Notemos o que lhes diz
Jesus: farei de vós pescadores de homens. Fala a pescadores e usa
uma linguagem que eles compreendem. Atrai-os a partir da sua vida: chama-os
onde estão e como são, para os envolver na própria missão d’Ele. «E eles
deixaram as redes imediatamente e seguiram-No» (4, 20). Porquê imediatamente?
Simplesmente porque se sentiram atraídos. Não aparecem despachados e prontos
por ter recebido uma ordem, mas porque foram atraídos pelo amor. Para seguir a
Jesus, não bastam os bons propósitos; é preciso ouvir dia a dia a sua chamada.

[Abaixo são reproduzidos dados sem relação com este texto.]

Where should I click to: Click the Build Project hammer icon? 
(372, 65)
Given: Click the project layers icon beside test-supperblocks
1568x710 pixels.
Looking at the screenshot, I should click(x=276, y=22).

Só Ele, que nos conhece e ama profundamente, leva a fazer-nos ao largo no mar
da vida, como fez com os discípulos que O escutaram.
Por isso, precisamos da
sua Palavra: precisamos de escutar, no meio das infindas palavras de cada dia,
a única Palavra que não nos fala de coisas, mas de vida.
Queridos irmãos e irmãs,
demos espaço à Palavra de Deus! Leiamos diariamente qualquer versículo da
Bíblia. Comecemos pelo Evangelho: mantenhamo-lo aberto na cómoda de casa,
tragamo-lo connosco no bolso, visualizemo-lo no telemóvel, deixemos que nos
inspire todos os dias. Descobriremos que Deus está perto de nós, ilumina as
nossas trevas, amorosamente impele para o largo a nossa vida."